Chronic intermittent ethanol exposure leads to alterations in brain-derived neurotrophic factor within the frontal cortex and impaired behavioral flexibility in both adolescent and adult rats.

Chronic intermittent exposure to ethanol (EtOH; CIE) that produces binge-like levels of intoxication has been associated with age-dependent deficits in cognitive functioning. Male Sprague-Dawley rats were exposed to CIE (5g/kg, 25% EtOH, 13 intragastric gavages) beginning at three ages: early adolescence (postnatal day [PD] 28), mid-adolescence (PD35) and adulthood (PD72). In experiment 1, rats were behaviorally tested following CIE. Spatial memory was not affected by CIE, but adult CIE rats were impaired at acquiring a non-spatial discrimination task and subsequent reversal tasks. Rats exposed to CIE during early or mid-adolescence were impaired on the first reversal, demonstrating transient impairment in behavioral flexibility. Blood EtOH concentrations negatively correlated with performance on reversal tasks. Experiment 2 examined changes in brain-derived neurotrophic factor (BDNF) levels within the frontal cortex (FC) and hippocampus (HPC) at four time points: during intoxication, 24 h after the final EtOH exposure (acute abstinence), 3 weeks following abstinence (recovery) and after behavioral testing. HPC BDNF levels were not affected by CIE at any time point. During intoxication, BDNF was suppressed in the FC, regardless of the age of exposure. However, during acute abstinence, reduced FC BDNF levels persisted in early adolescent CIE rats, whereas adult CIE rats displayed an increase in BDNF levels. Following recovery, neurotrophin levels in all CIE rats recovered. Our results indicate that intermittent binge-like EtOH exposure leads to acute disruptions in FC BDNF levels and long-lasting behavioral deficits. However, the type of cognitive impairment and its duration differ depending on the age of exposure.

Chronic Drinking During Adolescence Predisposes the Adult Rat for Continued Heavy Drinking: Neurotrophin and Behavioral Adaptation after Long-Term, Continuous Ethanol Exposure.

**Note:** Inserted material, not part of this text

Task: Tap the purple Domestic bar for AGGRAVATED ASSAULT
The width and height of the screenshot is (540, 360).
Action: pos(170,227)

Previous research has found that adolescent ethanol (EtOH) exposure alters drug seeking behaviors, cognition and neuroplasticity. Using male Sprague Dawley rats, differences in spatial working memory, non-spatial discrimination learning and behavioral flexibility were explored as a function of age at the onset (mid-adolescent vs. adult) of chronic EtOH exposure (CET). Concentrations of mature brain-derived neurotrophic factor (mBDNF) and beta-nerve growth factor (ß-NGF) in the prefrontal cortex and hippocampus were also assessed at different time-points: during CET, following acute abstinence (48-hrs), and after protracted abstinence (6-8 wks). Our results revealed that an adolescent onset of CET leads to increased EtOH consumption that persisted into adulthood. In both adult and adolescent onset CET groups, there were significant long-term reductions in prefrontal cortical mBDNF and ß-NGF levels. However, only adult onset CET rats displayed decreased hippocampal BDNF levels. Spatial memory, assessed by spontaneous alternation and delayed alternation, was not significantly affected by CET as a function of age of drinking onset, but higher blood-EtOH levels were correlated with lower spontaneous alternation scores. Regardless of the age of onset, EtOH exposed rats were impaired on non-spatial discrimination learning and displayed inflexible behavioral patterns upon reversal learning. Our results indicate that adolescent EtOH exposure changes long-term consumption patterns producing behavioral and neural dysfunctions that persist across the lifespan.